Michelle Alexander has quickly become one of the most prominent and impassioned voices speaking out against mass incarceration in America today. She will be speaking on a panel with several others, including Angela Davis and Cornel West, at Harlem's Riverside Church on September 14th.
Analytically, I think the analogy to Jim Crow has real problems which are examined in this excellent piece by James Forman: http://www.law.yale.edu/documents/pdf/Faculty/Forman_RacialCritiques.pdf. Forman, the son of the American civil rights leader of the same name, counts himself as an ardent opponent of the policies of mass incarceration. However, Forman skillfully points to some very obvious, but often overlooked, differences between the old Jim Crow regime and the contemporary American criminal justice system.
Perhaps, though, notwithstanding flaws in the analogy, "The New Jim Crow" might ultimately function as an effective frame for building a mass movement against the injustices, unfairness, and destructive tendencies of the American criminal justice system. I attended a talk by Alexander at Riverside Church a little over a year ago, and judging from the size and excitement of the crowd in attendance, the New Jim Crow frame certainly seems like it has the potential to mobilize people who are already inclined to view the American criminal justice system as not merely unjust and unfair, but racist at its very core. Over time, however, the more difficult problem will be persuading those who are not already given over to such an assessment--and this is a goal that Alexander very much wants to accomplish. I think there is some cause to doubt that the New Jim Crow frame will accomplish this far more ambitious aim.

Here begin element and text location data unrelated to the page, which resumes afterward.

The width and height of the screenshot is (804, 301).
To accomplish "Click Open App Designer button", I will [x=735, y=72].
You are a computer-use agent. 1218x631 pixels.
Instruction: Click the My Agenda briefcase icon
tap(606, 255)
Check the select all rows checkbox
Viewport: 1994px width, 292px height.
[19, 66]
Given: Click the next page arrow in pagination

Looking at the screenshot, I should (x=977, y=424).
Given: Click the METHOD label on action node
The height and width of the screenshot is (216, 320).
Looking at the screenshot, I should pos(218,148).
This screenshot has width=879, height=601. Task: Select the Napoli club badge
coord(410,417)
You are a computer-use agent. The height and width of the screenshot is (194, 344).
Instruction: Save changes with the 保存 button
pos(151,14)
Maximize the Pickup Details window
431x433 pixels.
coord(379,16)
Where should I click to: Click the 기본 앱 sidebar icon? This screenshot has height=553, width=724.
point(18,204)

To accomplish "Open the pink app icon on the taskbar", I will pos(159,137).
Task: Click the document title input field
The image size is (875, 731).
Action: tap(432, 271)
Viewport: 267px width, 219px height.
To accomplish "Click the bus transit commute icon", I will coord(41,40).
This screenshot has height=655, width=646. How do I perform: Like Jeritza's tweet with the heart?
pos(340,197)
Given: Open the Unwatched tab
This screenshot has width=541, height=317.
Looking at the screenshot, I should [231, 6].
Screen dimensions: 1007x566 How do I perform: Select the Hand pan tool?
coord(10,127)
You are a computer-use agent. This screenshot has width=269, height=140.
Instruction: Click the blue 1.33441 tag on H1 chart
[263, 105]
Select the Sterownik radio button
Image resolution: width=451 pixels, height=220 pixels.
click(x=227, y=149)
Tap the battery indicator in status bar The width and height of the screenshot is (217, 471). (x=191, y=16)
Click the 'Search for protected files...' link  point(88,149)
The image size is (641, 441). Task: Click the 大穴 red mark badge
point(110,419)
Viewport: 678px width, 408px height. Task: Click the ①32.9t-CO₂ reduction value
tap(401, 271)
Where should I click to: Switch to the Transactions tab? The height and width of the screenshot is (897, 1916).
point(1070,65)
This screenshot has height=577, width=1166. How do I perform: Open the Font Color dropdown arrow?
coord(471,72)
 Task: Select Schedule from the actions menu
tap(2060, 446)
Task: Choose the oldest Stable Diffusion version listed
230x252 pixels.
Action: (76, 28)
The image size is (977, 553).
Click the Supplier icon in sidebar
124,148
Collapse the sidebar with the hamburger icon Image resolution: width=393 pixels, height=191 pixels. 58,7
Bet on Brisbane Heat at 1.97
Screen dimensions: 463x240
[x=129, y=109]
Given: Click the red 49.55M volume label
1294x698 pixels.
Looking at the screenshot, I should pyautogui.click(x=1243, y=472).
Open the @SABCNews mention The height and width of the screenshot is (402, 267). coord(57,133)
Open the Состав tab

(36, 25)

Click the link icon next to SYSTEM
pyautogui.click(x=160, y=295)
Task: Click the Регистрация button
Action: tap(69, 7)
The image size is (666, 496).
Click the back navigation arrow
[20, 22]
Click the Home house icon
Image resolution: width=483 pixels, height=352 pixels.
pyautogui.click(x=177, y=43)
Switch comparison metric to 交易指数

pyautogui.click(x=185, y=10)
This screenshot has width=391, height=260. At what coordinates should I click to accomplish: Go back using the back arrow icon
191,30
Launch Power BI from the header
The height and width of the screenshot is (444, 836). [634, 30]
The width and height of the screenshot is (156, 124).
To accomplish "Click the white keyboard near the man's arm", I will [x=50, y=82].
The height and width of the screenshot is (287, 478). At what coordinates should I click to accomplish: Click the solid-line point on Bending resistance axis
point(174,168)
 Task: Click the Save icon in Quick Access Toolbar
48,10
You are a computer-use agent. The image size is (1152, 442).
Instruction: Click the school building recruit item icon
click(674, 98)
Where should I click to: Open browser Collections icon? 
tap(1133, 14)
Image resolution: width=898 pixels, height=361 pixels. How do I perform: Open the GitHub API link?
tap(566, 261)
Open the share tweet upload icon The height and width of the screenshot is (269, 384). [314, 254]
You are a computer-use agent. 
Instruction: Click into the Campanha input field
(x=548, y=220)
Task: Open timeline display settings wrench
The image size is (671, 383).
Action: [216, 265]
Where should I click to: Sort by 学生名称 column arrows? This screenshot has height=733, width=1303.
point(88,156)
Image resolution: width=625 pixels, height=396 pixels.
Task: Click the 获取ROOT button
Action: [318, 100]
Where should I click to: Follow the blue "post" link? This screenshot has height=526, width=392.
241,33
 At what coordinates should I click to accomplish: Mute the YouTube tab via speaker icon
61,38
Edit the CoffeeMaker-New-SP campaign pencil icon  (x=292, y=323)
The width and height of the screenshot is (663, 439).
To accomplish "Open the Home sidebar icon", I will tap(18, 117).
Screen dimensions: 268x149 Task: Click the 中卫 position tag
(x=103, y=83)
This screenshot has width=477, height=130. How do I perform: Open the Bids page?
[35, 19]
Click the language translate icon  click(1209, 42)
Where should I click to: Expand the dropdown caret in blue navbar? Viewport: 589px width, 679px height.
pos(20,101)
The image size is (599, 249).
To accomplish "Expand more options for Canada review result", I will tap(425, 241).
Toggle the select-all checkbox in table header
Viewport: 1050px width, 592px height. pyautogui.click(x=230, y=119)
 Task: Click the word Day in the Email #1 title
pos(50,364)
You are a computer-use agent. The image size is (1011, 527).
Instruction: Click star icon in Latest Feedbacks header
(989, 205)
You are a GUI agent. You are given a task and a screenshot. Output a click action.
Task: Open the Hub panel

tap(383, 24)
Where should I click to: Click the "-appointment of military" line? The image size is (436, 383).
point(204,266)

Another problem with the New Jim Crow argument that Forman does not touch on is that, while it offers an extremely radical diagnosis of the problem, Alexander and other proponents of the view have little to say on the ever-important question of "what is to be done?" My sense, too, is that what little there is in the way of suggestions about what to do or what to even aim for, they tend not to be terribly radical. Radical diagnosis, in other words, has not yet been matched with a radical vision. Yet I should think that, if mass incarceration (or even just the drug war) really is tantamount to a New Jim Crow regime, the only acceptable solution would be to end it outright.
But what precisely would that mean? I would think that, at a minimum, the decriminalization or legalization of drugs would be on the table, but I have serious doubts about whether many proponents of the New Jim Crow frame would go along with that. What then?
Yet another question that has long weighed on my mind is how a critical criminologist (or any other kind of critical scholar) ought to respond to an argument like Alexander's. How important is to get things right? Are there times when critical scholars ought to overlook flaws in arguments for political or moral reasons?